**Document segment:**
▬▬▬

My son is 3.5 years old and dinner time is proving to be a bit of a struggle recently. He's a fairly picky eater but we have some core meals/foods he likes. I ask him to try foods before he says that he doesn't like them with the hope that he might find a new food he does like.

He sits still at the table, waits for everyone else to be finished eating and then asks to be excused like I've taught him (which is great, yay!) but it's the eating part that is troublesome.

He won't eat the food we put in front of him. We give him small portions so that he doesn't overeat and he can always ask for more. The rule is if he doesn't finish what's on his plate (because it's a small portion) he doesn't get an after dinner treat or anything else to eat that evening. After dinner treats don't happen every night but lately I've resorted to trying to "bribe" him with the treat, but's it's not working and just becomming more stressful.

▬▬▬

**Collected data:**
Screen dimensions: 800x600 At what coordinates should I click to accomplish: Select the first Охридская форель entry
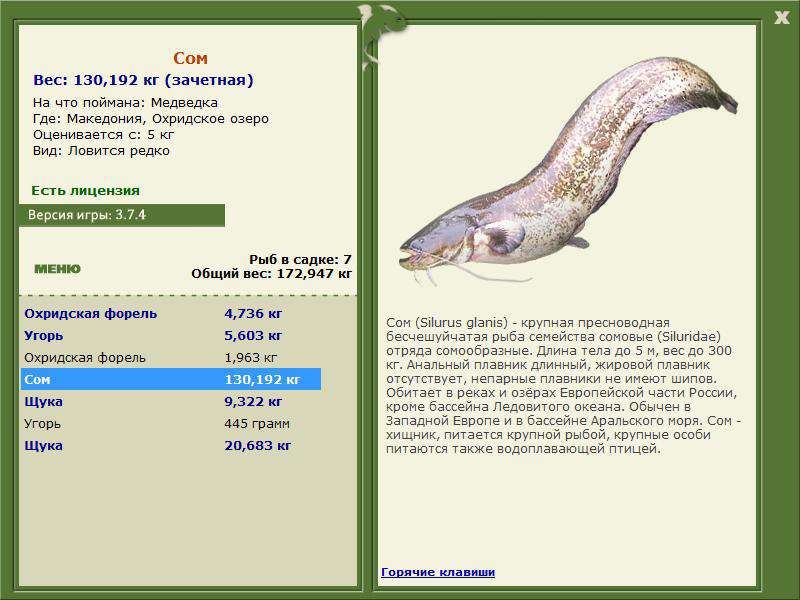171,313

▬▬▬

Using the dinner-time post, decide whether each statement agrees with it, and support each yes or no with a quote. 1. The boy is served small portions so that he does not overeat. 2. After-dinner treats are given every night. 3. The boy leaves the table without asking to be excused.

**Task solution:**
1. Yes: "We give him small portions so that he doesn't overeat and he can always ask for more."
2. No: "After dinner treats don't happen every night"
3. No: "waits for everyone else to be finished eating and then asks to be excused like I've taught him"